An application-aware firewall understands not only ports, but that specific applications listen to specific ports. They are indeed host based (installed on a user workstation or a server) and prevent malware from listening on a port that would normally be used by a legitimate application.
For instance, you might open port 80 on a traditional firewall because you have IIS running, and want to allow web traffic. If malware were to kill IIS and start listening on port 80 instead, the traditional network firewall is going to happily deliver traffic to it, because all it knows is that it has a rule saying that it should allow traffic specified for port 80.
An application-aware firewall on the other hand, has a rule allowing traffic to IIS specifically, and if malware shuts it down, then the firewall will start blocking traffic to the ports that IIS listened on, and in the absence of additional rules allowing that traffic, the malware is effectively blocked by default.
The inbound example is real, but slightly contrived. Where this becomes particularly useful is in situations where you have a very locked down host and a limited set of applications that need to be allowed to communicate outbound. You now no longer need to allow outbound traffic via open ports through the firewall at all, but can simply set application specific rules allowing only the set of applications that need to communicate outbound to do so.

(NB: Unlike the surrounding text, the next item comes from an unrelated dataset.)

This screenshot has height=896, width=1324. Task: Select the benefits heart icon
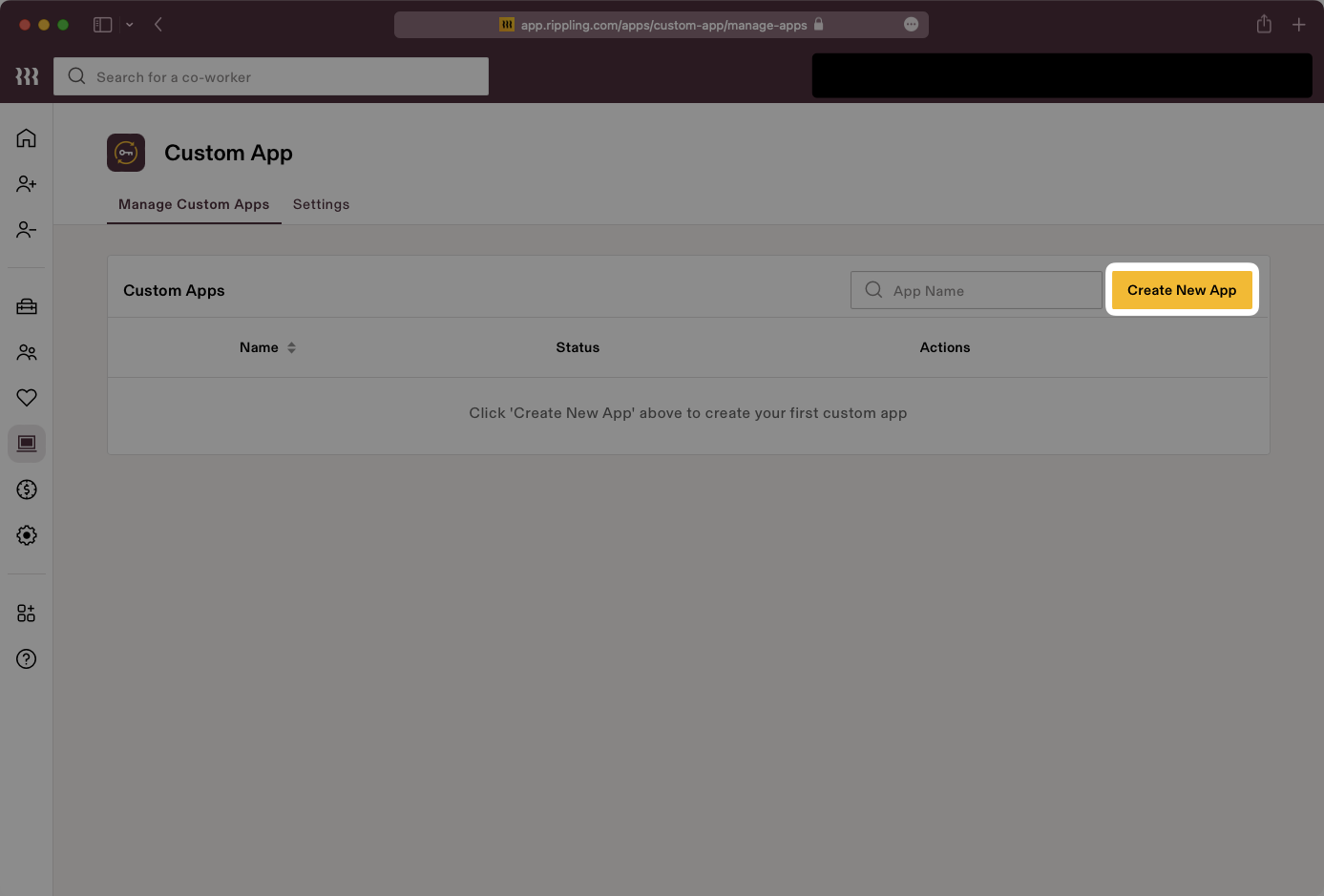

Done correctly, this can severely restrict the ability of malware then to communicate with command & control infrastructure, to exfiltrate data, or to be used for further lateral movement in a network.
A web application firewall, on the other hand, is application-aware in a different sense, in that while it is still just a network based firewall, it has a specific understanding of what HTTP traffic looks like, and can inspect the traffic and apply rules to identify and stop potentially malicious traffic before it gets to the HTTP application. So, it doesn't care if the web server application is IIS, Apache, or malware for that matter, but if it sees an inbound request that contains a common SQL injection pattern, for instance, it can refuse to forward the request on to the web server, protecting it from attacks that it may not be designed to protect itself from.